Large language models (LLMs) are increasingly deployed in real-world
applications ranging from chatbots to agentic systems, where they are expected
to process untrusted data and follow trusted instructions. Failure to
distinguish between the two poses significant security risks, exploited by
prompt injection attacks, which inject malicious instructions into the data to
control model outputs. Model-level defenses have been proposed to mitigate
prompt injection attacks. These defenses fine-tune LLMs to ignore injected
instructions in untrusted data. We introduce Checkpoint-GCG, a white-box attack
against fine-tuning-based defenses. Checkpoint-GCG enhances the Greedy
Coordinate Gradient (GCG) attack by leveraging intermediate model checkpoints
produced during fine-tuning to initialize GCG, with each checkpoint acting as a
stepping stone for the next one to continuously improve attacks. First, we
instantiate Checkpoint-GCG to evaluate the robustness of the state-of-the-art
defenses in an auditing setup, assuming both (a) full knowledge of the model
input and (b) access to intermediate model checkpoints.

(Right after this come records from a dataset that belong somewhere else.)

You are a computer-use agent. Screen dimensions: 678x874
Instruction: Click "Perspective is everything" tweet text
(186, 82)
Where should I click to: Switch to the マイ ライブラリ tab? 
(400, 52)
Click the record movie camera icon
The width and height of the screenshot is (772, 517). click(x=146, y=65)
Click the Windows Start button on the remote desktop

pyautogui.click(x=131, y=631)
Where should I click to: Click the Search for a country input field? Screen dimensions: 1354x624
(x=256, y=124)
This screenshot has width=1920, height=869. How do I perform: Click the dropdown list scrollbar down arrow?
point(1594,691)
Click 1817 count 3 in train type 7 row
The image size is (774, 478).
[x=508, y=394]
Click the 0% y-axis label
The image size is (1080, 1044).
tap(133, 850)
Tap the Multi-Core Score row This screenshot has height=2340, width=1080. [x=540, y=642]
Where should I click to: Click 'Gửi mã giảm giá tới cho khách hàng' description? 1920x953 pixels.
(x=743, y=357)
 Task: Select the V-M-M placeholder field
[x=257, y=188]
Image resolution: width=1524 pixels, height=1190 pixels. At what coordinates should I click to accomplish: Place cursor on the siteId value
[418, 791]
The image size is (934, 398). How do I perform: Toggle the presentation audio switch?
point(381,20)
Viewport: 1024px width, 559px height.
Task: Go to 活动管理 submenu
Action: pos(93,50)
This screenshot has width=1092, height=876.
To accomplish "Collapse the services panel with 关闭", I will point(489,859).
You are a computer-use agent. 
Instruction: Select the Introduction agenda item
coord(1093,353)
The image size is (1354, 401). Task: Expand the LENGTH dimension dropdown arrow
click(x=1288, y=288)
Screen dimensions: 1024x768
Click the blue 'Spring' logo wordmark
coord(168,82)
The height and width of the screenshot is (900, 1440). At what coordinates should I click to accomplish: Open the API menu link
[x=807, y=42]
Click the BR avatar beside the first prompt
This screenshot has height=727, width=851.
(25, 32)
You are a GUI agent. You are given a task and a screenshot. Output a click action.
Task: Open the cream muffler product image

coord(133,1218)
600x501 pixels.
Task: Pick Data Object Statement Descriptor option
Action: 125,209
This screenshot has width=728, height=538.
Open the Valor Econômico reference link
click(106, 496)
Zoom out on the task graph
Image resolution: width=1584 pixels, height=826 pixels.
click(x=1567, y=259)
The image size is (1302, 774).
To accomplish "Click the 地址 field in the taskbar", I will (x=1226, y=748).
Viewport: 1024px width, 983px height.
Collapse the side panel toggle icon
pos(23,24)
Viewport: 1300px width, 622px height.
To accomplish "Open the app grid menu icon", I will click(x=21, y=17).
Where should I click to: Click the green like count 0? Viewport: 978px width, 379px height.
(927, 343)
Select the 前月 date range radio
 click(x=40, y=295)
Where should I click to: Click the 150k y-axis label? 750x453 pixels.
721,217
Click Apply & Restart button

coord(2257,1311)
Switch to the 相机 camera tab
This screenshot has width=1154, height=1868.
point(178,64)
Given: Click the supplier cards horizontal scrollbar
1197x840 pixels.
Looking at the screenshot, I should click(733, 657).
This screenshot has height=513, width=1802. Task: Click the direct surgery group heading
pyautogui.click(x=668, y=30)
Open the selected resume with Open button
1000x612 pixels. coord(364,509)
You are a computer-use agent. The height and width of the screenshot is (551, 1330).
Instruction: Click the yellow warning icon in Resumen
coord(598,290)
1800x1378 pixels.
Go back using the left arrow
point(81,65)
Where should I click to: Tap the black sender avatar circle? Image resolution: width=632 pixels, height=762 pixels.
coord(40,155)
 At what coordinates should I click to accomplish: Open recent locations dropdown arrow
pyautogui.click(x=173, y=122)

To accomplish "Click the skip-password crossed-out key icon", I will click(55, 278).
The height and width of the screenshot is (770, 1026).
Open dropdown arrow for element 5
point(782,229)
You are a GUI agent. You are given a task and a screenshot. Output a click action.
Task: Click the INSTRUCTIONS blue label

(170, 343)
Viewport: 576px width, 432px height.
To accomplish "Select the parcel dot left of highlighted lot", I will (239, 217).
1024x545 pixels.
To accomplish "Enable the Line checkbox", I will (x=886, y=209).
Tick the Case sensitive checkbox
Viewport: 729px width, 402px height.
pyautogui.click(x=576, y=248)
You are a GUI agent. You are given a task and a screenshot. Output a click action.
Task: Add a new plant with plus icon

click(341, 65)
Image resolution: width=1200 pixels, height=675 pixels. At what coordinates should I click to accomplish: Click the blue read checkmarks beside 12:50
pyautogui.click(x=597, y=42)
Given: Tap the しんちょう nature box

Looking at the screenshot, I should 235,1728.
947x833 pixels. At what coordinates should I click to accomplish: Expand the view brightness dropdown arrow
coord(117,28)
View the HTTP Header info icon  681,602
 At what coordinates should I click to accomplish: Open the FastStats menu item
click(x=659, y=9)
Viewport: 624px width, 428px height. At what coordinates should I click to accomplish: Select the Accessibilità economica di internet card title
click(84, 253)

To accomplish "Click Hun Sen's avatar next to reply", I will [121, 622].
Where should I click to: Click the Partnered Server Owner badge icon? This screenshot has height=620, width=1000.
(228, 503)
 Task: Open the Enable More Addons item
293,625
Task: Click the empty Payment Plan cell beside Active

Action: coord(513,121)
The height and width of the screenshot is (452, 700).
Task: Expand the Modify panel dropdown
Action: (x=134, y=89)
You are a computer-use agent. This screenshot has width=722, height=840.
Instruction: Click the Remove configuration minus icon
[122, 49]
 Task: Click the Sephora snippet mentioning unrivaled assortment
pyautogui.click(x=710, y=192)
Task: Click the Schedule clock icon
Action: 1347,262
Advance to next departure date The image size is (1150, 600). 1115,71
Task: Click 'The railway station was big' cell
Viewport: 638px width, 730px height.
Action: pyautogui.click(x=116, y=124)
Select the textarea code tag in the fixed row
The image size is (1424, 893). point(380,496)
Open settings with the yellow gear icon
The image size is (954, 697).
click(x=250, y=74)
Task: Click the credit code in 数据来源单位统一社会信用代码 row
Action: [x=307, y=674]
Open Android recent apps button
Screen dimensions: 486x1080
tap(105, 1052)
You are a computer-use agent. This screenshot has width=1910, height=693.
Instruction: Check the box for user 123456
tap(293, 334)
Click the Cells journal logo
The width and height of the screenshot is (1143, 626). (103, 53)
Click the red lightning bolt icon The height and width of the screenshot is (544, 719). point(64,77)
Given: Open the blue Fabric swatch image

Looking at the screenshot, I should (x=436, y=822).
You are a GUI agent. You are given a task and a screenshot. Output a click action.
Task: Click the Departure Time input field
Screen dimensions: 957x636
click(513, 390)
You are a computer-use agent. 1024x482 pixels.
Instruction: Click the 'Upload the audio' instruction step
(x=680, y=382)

We show Checkpoint-GCG
to achieve up to $96\%$ attack success rate (ASR) against the strongest
defense. Second, we relax the first assumption by searching for a universal
suffix that would work on unseen inputs, and obtain up to $89.9\%$ ASR against
the strongest defense. Finally, we relax both assumptions by searching for a
universal suffix that would transfer to similar black-box models and defenses,
achieving an ASR of $63.9\%$ against a newly released defended model from Meta.